I’ve been thinking about this for the last week. Just how thirsty am I? Whitney says “God did not make us to be content in our natural condition.” That statement challenges me. Sometimes I’m too content in my natural – and that means worldly, sinful, unChristlike – condition. In those times, I lap up spiritual soda pretending it can hydrate my soul. But all too soon I’m back for more because soda only makes me thirsty again.

But there are other times – times when I realize that only Living Water can truly satisfy. The dried-up, shriveled places in my soul are hydrated through time in Christ’s presence. They soak up Living Water like a sponge.

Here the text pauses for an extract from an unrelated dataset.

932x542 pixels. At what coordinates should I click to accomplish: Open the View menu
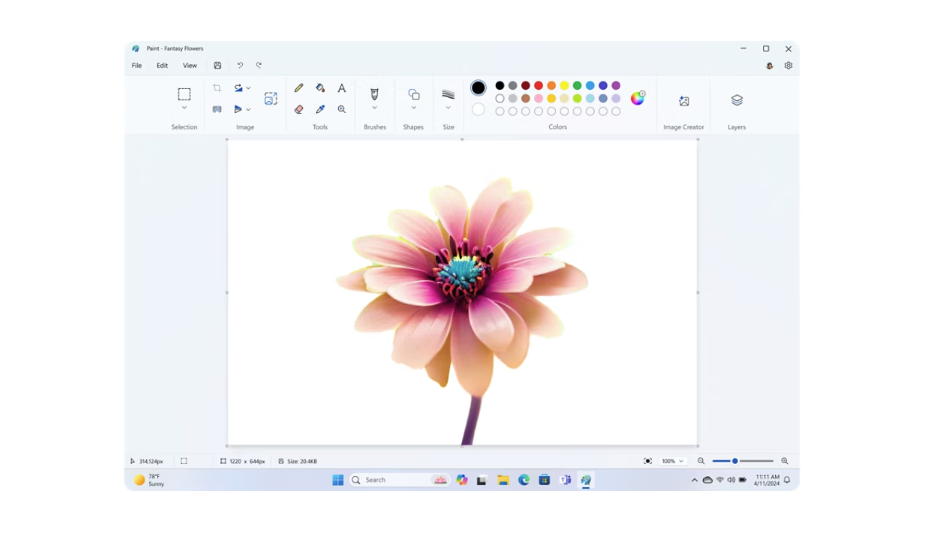(189, 66)
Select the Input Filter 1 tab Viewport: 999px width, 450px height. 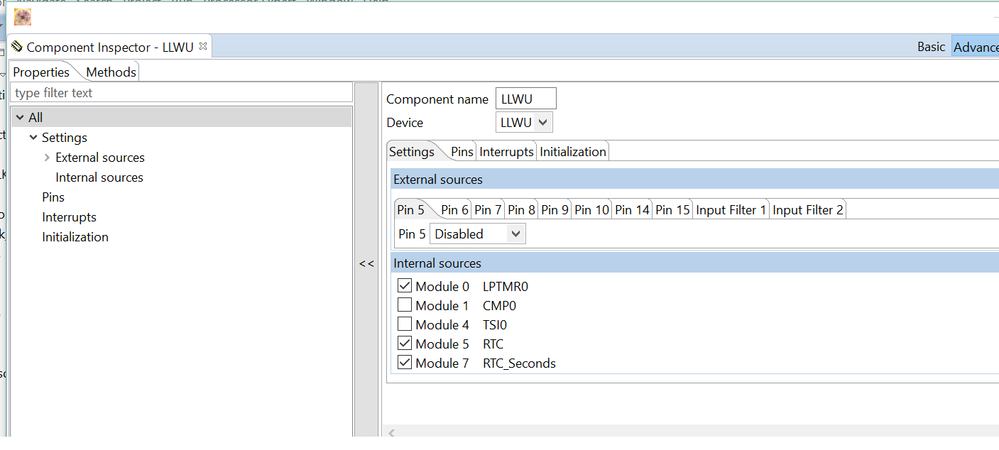click(x=731, y=210)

According to Whitney, once we’ve tasted Living Water we no longer thirst due to dryness of soul, but we thirst out of pure desire for God.

“Unlike the dry soul, and as self-contradictory as it may sound at the moment, the satisfied soul thirsts for God precisely because he is satisfied with God.”

This question of spiritual thirst prompted my choice for my February memory verse. I’m striving to memorize Philippians 3:7-11 before the end of the month. However, here is the pivotal verse of that passage: “I want to know Christ and the power of His resurrection and the fellowship of sharing in His sufferings, becoming like Him in His death…”

Paul was thirsty for Christ. And it wasn’t because he had never drank of Him. In fact, Paul was thirsty because he had already drank of Him. Paul knew from experience that Christ satisfies a thirsty soul. And he wanted more.

I ask myself and I ask you, “Are we thirsty?”